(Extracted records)
+-------+
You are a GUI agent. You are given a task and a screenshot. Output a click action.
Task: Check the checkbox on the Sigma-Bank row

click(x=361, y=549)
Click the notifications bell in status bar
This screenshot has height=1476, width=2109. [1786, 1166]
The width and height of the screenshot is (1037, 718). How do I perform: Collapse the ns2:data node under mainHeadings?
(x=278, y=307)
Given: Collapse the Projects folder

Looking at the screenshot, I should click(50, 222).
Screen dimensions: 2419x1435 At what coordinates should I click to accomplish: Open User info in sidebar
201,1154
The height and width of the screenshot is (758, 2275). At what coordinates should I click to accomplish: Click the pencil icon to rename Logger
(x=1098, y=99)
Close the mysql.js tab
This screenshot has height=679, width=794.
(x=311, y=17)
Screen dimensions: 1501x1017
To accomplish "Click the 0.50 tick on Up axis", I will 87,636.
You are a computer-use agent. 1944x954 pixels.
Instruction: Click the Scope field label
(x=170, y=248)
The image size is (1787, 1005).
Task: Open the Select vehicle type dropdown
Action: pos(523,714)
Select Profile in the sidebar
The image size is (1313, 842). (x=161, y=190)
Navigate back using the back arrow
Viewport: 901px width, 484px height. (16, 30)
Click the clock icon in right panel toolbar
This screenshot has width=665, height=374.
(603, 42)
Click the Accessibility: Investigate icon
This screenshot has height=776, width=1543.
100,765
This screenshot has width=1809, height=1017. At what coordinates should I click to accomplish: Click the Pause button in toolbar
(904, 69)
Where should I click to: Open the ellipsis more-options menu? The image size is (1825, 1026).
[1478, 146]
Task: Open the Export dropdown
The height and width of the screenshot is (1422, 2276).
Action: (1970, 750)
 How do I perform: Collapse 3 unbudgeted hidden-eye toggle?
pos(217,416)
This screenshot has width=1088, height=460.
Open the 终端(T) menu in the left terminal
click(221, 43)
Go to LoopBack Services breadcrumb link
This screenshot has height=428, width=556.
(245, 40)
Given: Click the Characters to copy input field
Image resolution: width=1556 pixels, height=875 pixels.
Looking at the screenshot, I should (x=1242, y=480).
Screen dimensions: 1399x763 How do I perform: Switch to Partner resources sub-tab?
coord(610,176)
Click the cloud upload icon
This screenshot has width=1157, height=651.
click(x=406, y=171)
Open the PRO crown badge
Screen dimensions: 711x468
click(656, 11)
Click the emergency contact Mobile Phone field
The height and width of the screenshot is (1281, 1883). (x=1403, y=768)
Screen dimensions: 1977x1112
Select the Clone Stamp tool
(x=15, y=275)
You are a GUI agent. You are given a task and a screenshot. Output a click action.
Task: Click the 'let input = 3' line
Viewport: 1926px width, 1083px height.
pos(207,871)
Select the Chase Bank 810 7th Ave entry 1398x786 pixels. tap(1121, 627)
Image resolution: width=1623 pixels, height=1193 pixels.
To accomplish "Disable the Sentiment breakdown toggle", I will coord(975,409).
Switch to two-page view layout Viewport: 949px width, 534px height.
+-------+
- **WHAT TO PRODUCE**: A verbatim transcription is needed of the lines above, starting at the line with "Screen dimensions: 711x468" and ending at the line with "Select the Chase", both included, and of nothing else.

- **SOLUTION FOR THIS EXERCISE**:
Screen dimensions: 711x468
click(656, 11)
Click the emergency contact Mobile Phone field
The height and width of the screenshot is (1281, 1883). (x=1403, y=768)
Screen dimensions: 1977x1112
Select the Clone Stamp tool
(x=15, y=275)
You are a GUI agent. You are given a task and a screenshot. Output a click action.
Task: Click the 'let input = 3' line
Viewport: 1926px width, 1083px height.
pos(207,871)
Select the Chase Bank 810 7th Ave entry 1398x786 pixels. tap(1121, 627)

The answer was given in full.